Measuring the Impact

In early 1996, a consortium of expert organizations undertook an effort to quantify the impact of the steep reduction in family planning aid. Their calculations, which take into account only the 35% cut to the program's overall funding level, are conservative by design (see Methodology). Excluded from the analysis is the combined effect of the nine-month moratorium and the monthly "metering" of funds, which only adds to the financial hardship.

Based solely on the one-year, 35% cut, the consortium estimates that:

* 7 million couples in developing countries who would have used modern contraceptive methods will not have access to these methods.

* As a result, 4 million more women will experience unintended pregnancies, leading in turn to:

** 1.9 million more unplanned births and 1.6 million more abortions (the remainder of the unintended pregnancies will end in miscarriages);

** 8,000 more women dying during pregnancy and childbirth, including from unsafe abortion; and

** 134,000 more infant deaths.

Unmet Needs The devastating cuts to U.S. family planning assistance abroad come at a time when increased access to family planning and related reproductive health care is crucial. Although progress has been made, the unmet need for quality contraceptive services remains considerable.

Over the last three decades, the size of the average family has fallen from roughly six children to about three. By having fewer children, parents are in a better position to provide for them and improve the family's quality of life overall. However, while women are striving--and succeeding, albeit with great difficulty--to have smaller families, a gap still exists between the number of children women say they want and the number they actually have. Many women give birth before they and their partners feel they are ready to care for a child, and substantial proportions of women--more than 50% in some countries--say their last birth was mistimed or unwanted. (see Chart 1).


The use of effective contraceptive methods has increased rapidly over the past 30 years throughout the developing world. Yet nearly 230 million women worldwide--roughly one in six women of reproductive age--are still in need of modern contraceptive methods to postpone or avoid future childbearing (see chart 2).

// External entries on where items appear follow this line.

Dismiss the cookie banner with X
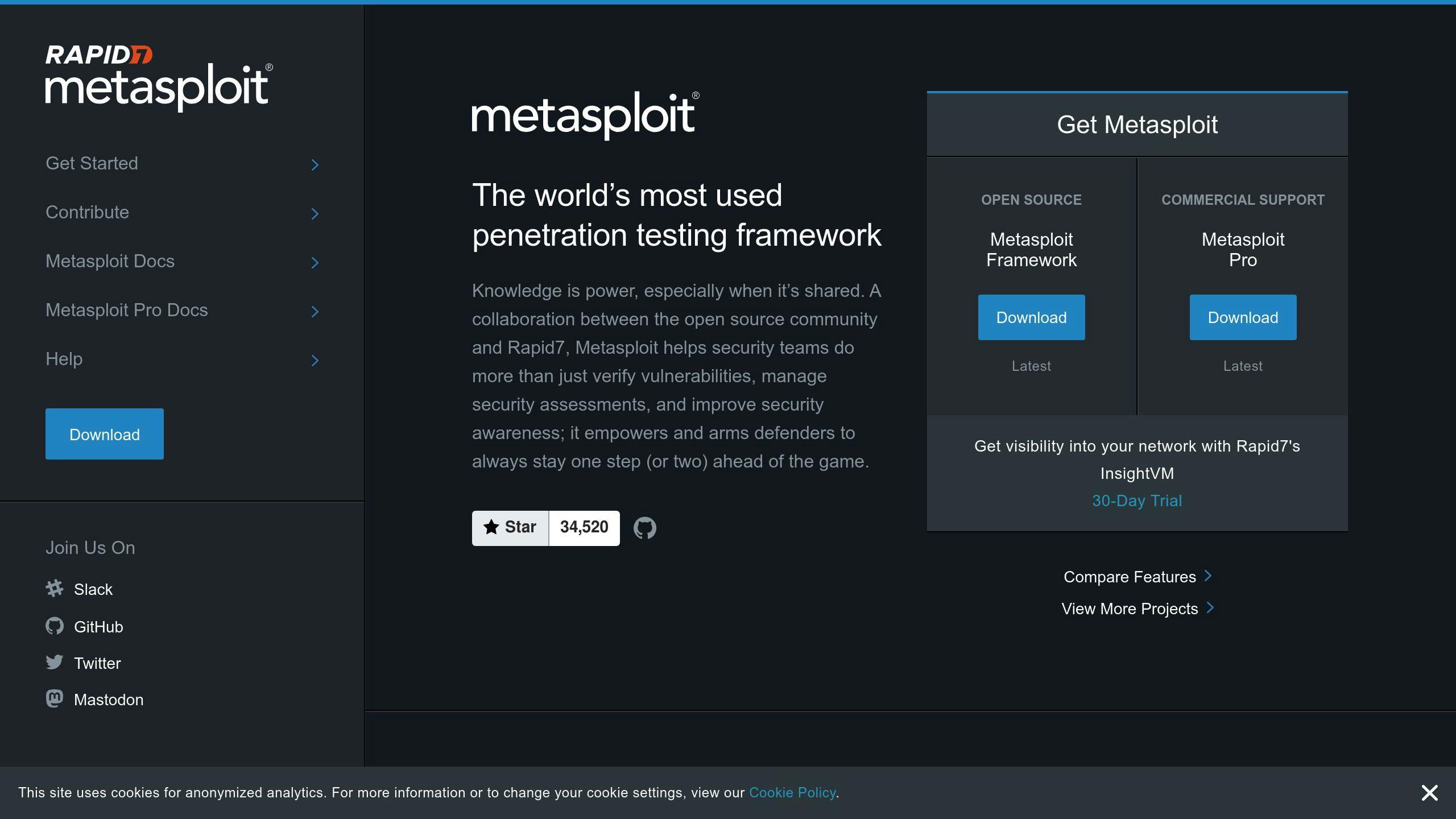 (x=1429, y=792)
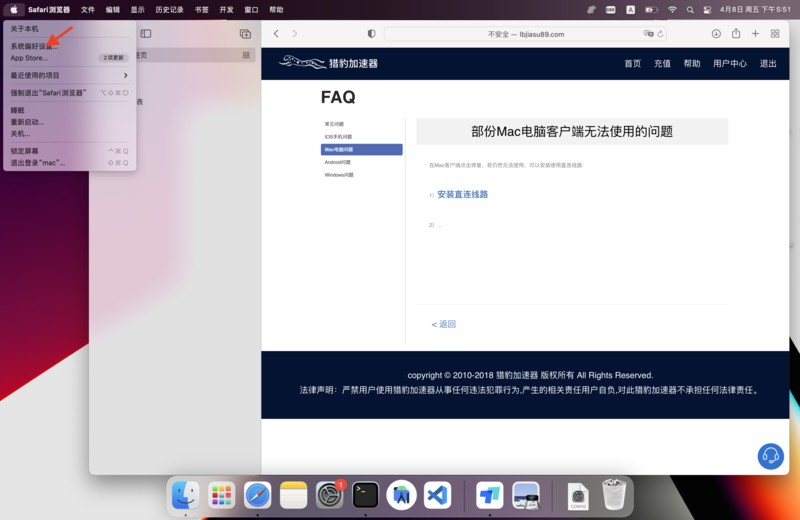Click the blue headset support chat icon
The image size is (800, 520).
pyautogui.click(x=770, y=456)
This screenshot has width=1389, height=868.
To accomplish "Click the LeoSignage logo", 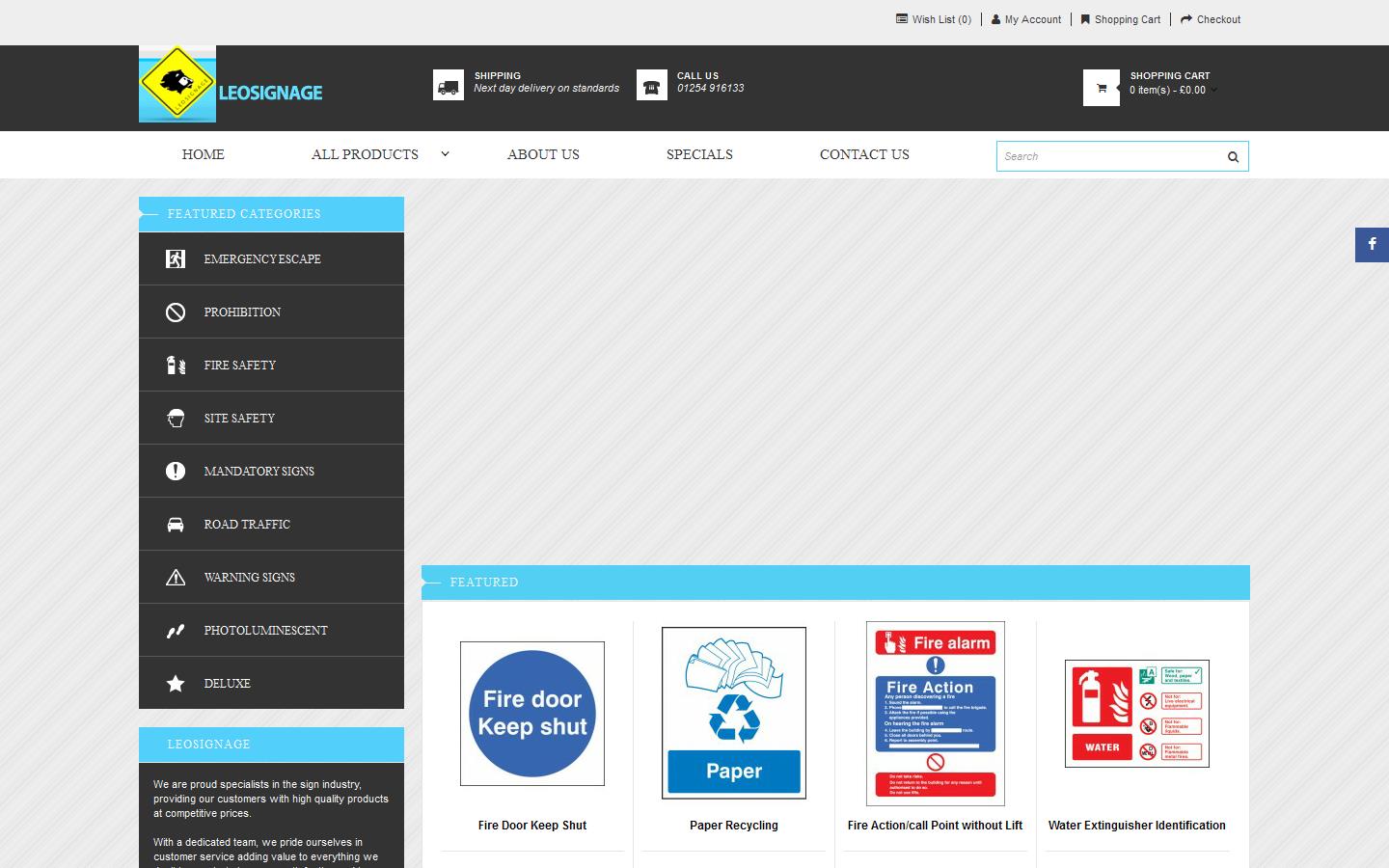I will click(x=232, y=85).
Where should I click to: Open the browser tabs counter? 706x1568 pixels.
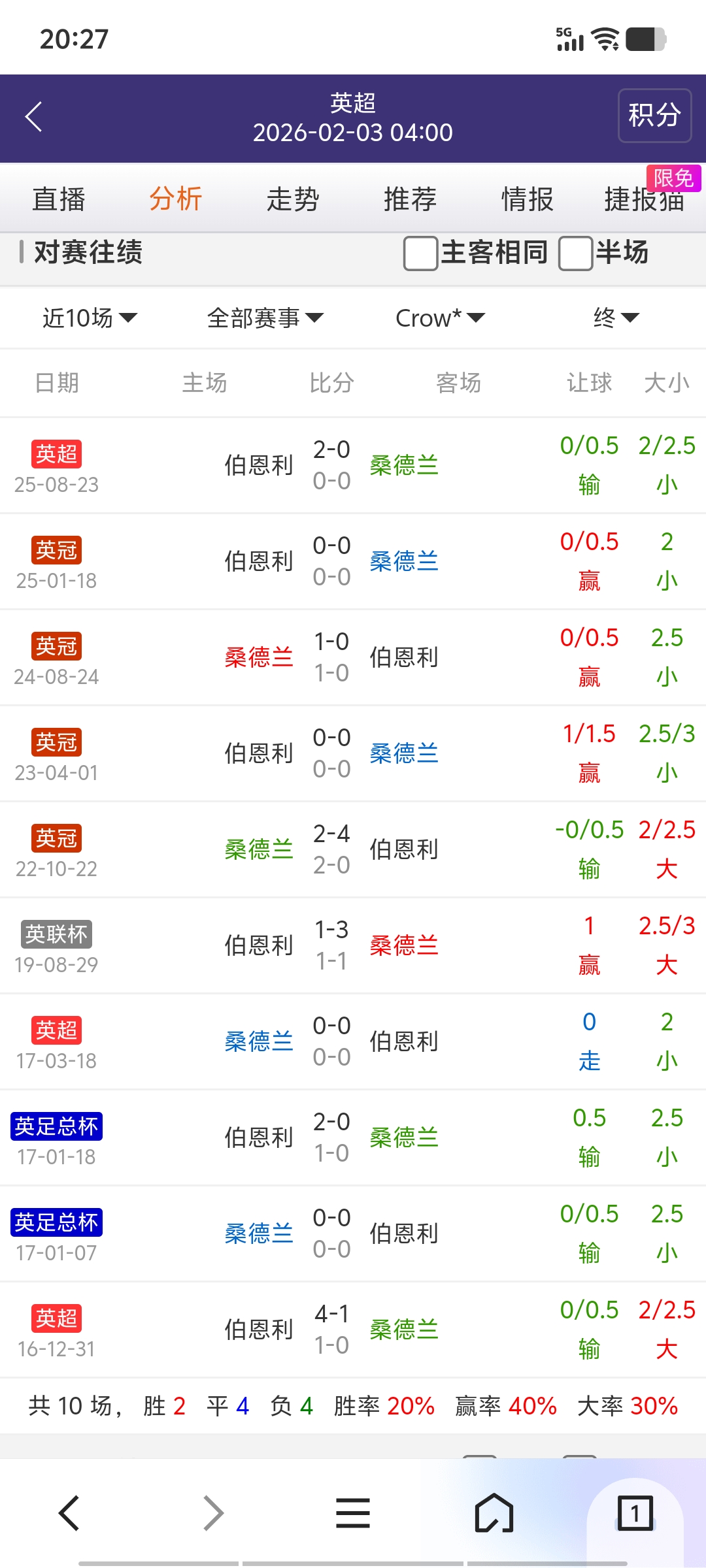pos(635,1513)
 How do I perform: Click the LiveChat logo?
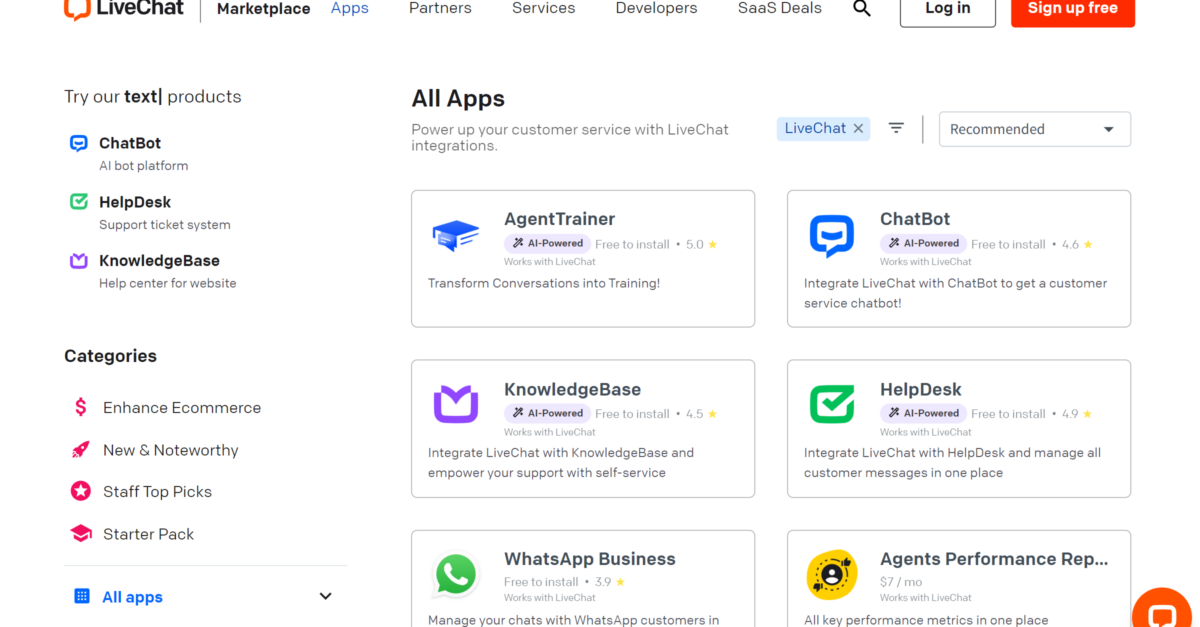(x=122, y=8)
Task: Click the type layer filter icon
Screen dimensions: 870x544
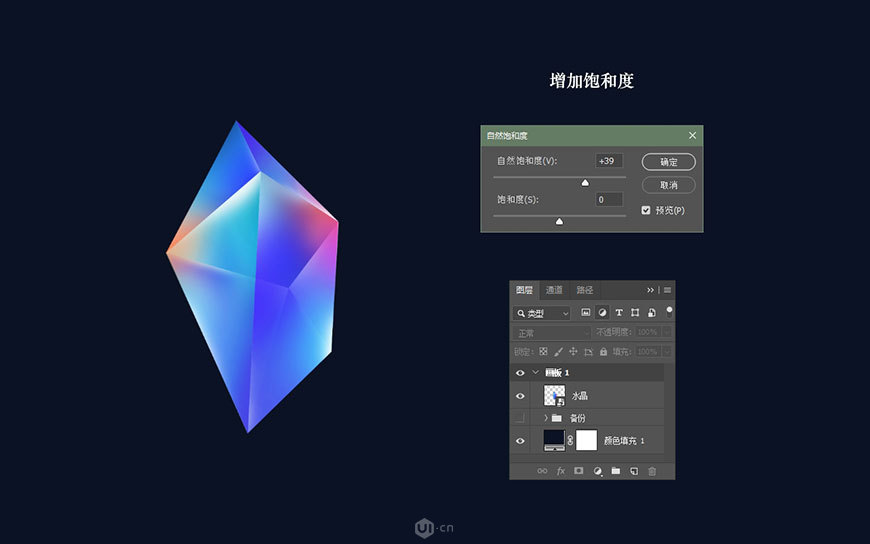Action: tap(619, 313)
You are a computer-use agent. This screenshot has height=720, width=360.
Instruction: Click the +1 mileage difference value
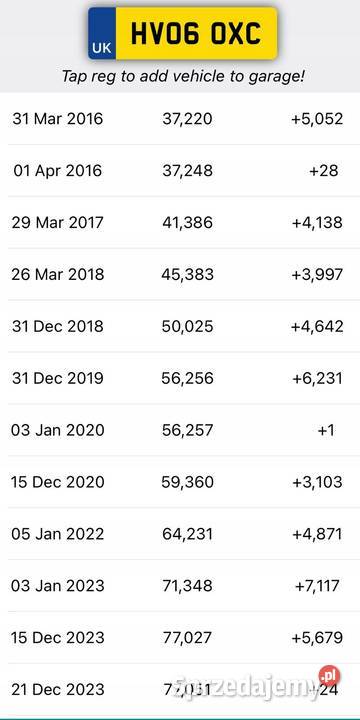click(326, 430)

The high level of unmet need for family planning is a key reason why women have great difficulty in spacing their pregnancies and bearing the number of children they want. Determined to avoid an unplanned, unwanted birth, many women--in the absence of family planning or following a contraceptive failure--resort to unsafe abortion. Worldwide, more than one-quarter of pregnancies--about 52 million annually--end in abortion, often performed clandestinely and under unsanitary conditions.

Meeting the Challenges

Helping women narrow the gap between their child-bearing desires and what they actually experience is at the heart of U.S. family planning assistance. Enabling women to have the number of children they want, and when they want them, is central to the quality of their lives and the well-being of their families. And women's success in achieving their reproductive goals has important implications for the social and economic welfare of the communities and nations in which they live and, ultimately, for the future of the world.

Rapid population growth severely reduces the likelihood that developing societies can move out of poverty or that women can contribute to development on an equal footing with men. Providing women with the means to control their fertility, primarily through improved access to quality family planning services, is, therefore, fundamental to human progress.

In this light, it is important to recognize that the impact of deep cuts to U.S. family planning aid will extend well beyond the delivery of contraceptive and reproductive health services to women and couples. On-going U.S. efforts to improve literacy rates and primary school education of girls, promote good nutrition, improve maternal and child health, and enhance women's participation in the economic and political spheres of society will feel the sting as well.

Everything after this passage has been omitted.